Sunday, July 24, 2005

Email: Communication and dialog [SD]

I do sometimes communicate things strongly; this is my desire to communicate things clearly and directly, which some people are not used to. It's probably the same way with insecure men who feel "emasculated" by a "strong woman" (read: a woman who has an opinion and [without drama] simply speaks it out loud). I agree with everything you say, and I feel that I am saying so -- just adding to it -- so I'm not sure where the problem lies. Either I'm communicating clearly or I'm not. [You decide. After all, communicating means connecting.]

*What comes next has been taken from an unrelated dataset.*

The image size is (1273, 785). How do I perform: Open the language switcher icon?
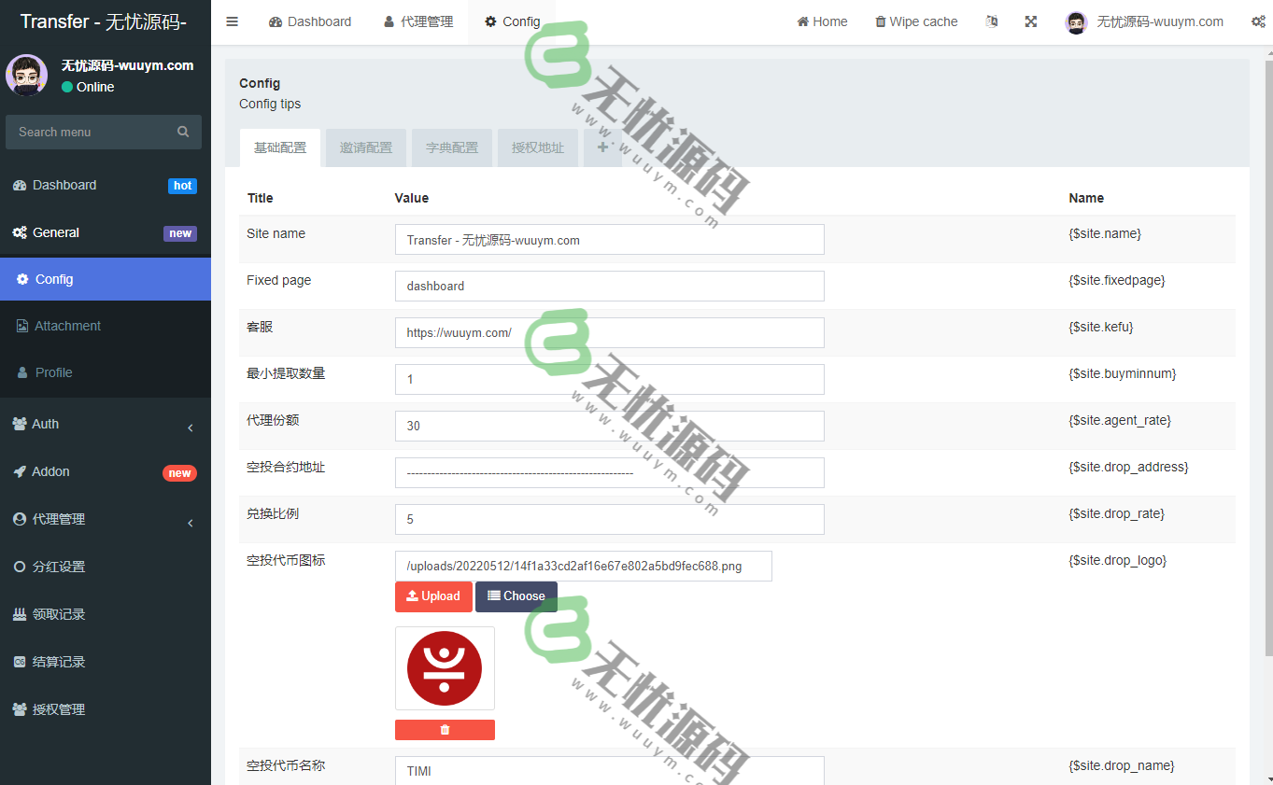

When I say "the evangelical point of view" I am not badmouthing evangelicals! I am describing evangelicals. This is what they really believe and say. Watch and listen. Sometimes I can hear something and say, "Wow, that's a perfectly typical Lutheran (or Catholic or Baptist) statement or point of view." For instance, you just wouldn't have a Lutheran saying that the Pope is infallible. Catholics would simply never advocate adult baptism over infant baptism. This is never saying one or the other stance is right or wrong, but you can't discuss the issues at hand until you describe what you see and hear. Anything else is just bandying with buzzwords and trading in generalizations. I don't believe generalities ever reach any meaningful accord or resolution without digging into specific examples. Experience really does come before (if not apart from) dogma.

Of course I can't speak to your inner motives unless you share and discuss them, but it has been my experience and observation for the past 30 years that people do take things personally out of fear of rejection. (Actually, I've been debating ethics and theology for longer than that.) I don't believe that any one person should or needs to be in "charge" of any conversation; if both parties have equal respect and status, then dialog becomes an ebb and flow between two, never a broom-pushing competition where one aims to beat the other.